The silver lining for consumers: Herrada is refocusing on the retail market, selling pretty hand-woven bags of white, red, and tri-color quinoa. The grains, which come directly from a network of 250 farms near Lake Titicaca, are currently available at Salt & Sundry and JRink ($10 for a 12 ounce bag). She’s hoping to partner with local groceries like Mom’s Organic Market and Streets as well, where the quinoa will retail in regular packaging for $7.
Part of what sets the small company apart is the supply chain. Herrada, who previously worked with Nike and Tiffany & Co. on global distribution, set up Simpli to eliminate the need for outside brokers, processors, and others who can take profits away from farmers and businesses, or alter the product.
“There are ten steps between the farm and business and we do them all,” Herrada says. “We go from house to house, pick up the quinoa, take it to a local warehouse, a processing plant.
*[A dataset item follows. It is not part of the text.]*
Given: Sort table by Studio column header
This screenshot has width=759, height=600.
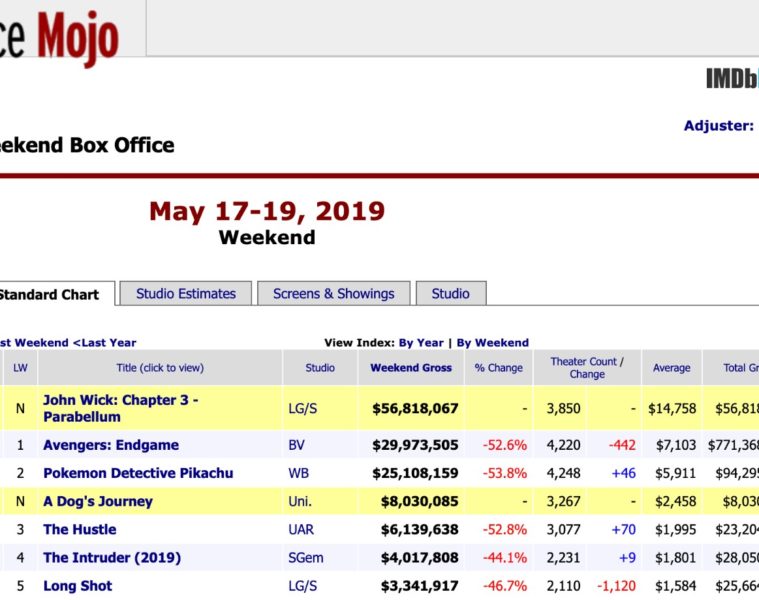Looking at the screenshot, I should pyautogui.click(x=320, y=368).
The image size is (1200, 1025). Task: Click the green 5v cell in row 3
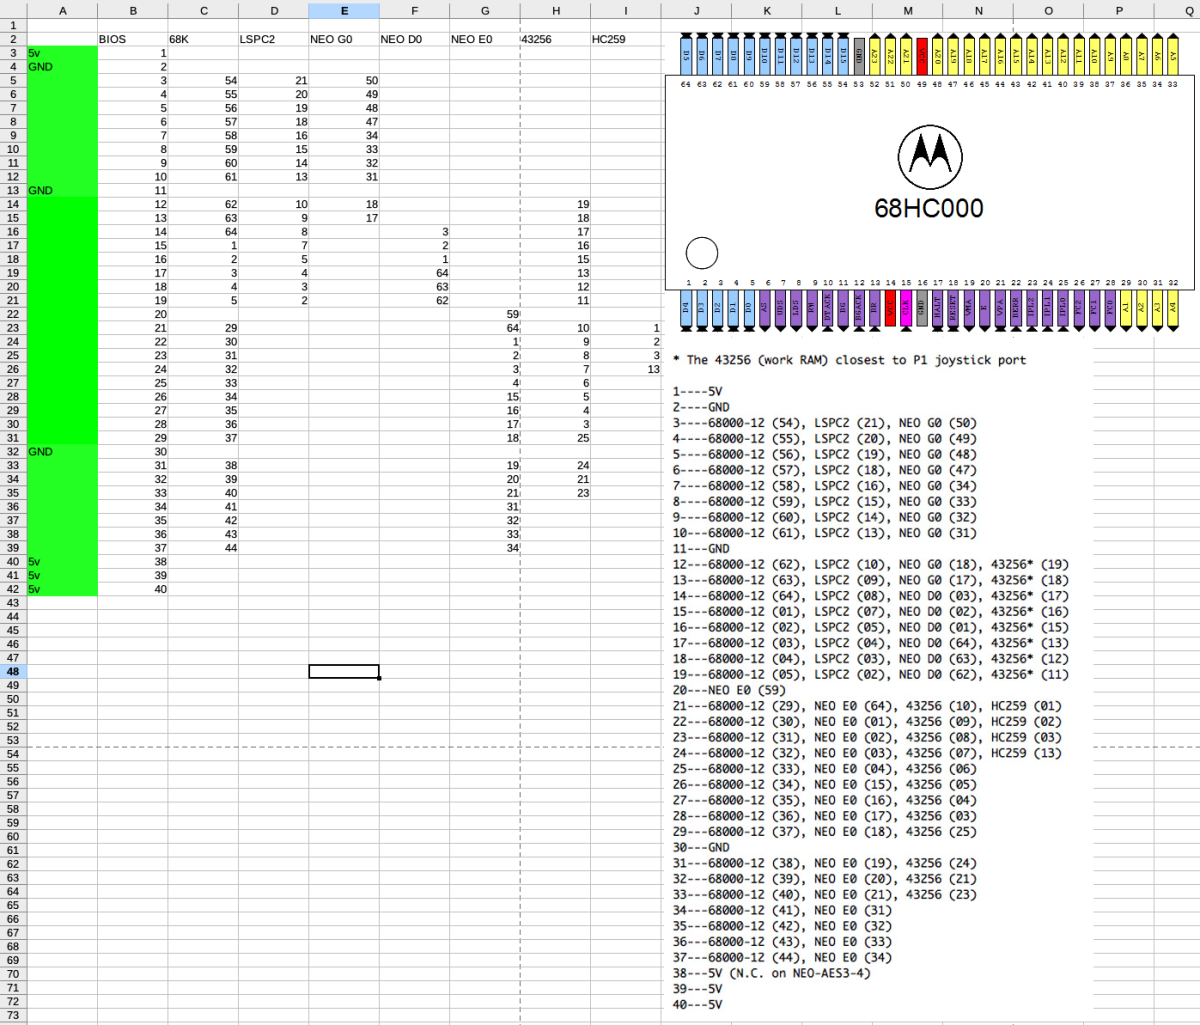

We’re the export of record, import of record, and distributor. By doing that we can guarantee a product of 100 percent traceability from grain to consumer.”
In addition to selling the pesticide-free quinoa, Simpli plans to launch a line of chia seeds from Paraguay as well as the Greek products. The global health crisis has altered and slowed the import process as borders and offices have closed, and the supply chain has been disrupted. But Herrada says she’s determined to move forward.
“The indigenous communities sometimes get forgotten through all of this because we’re focused on ourselves first,” she says. “The economy hits them as hard, if not harder. We have to purchase product—harvest is here in these communities. I’m hopeful we’re able to open a different market for them because they rely on it.”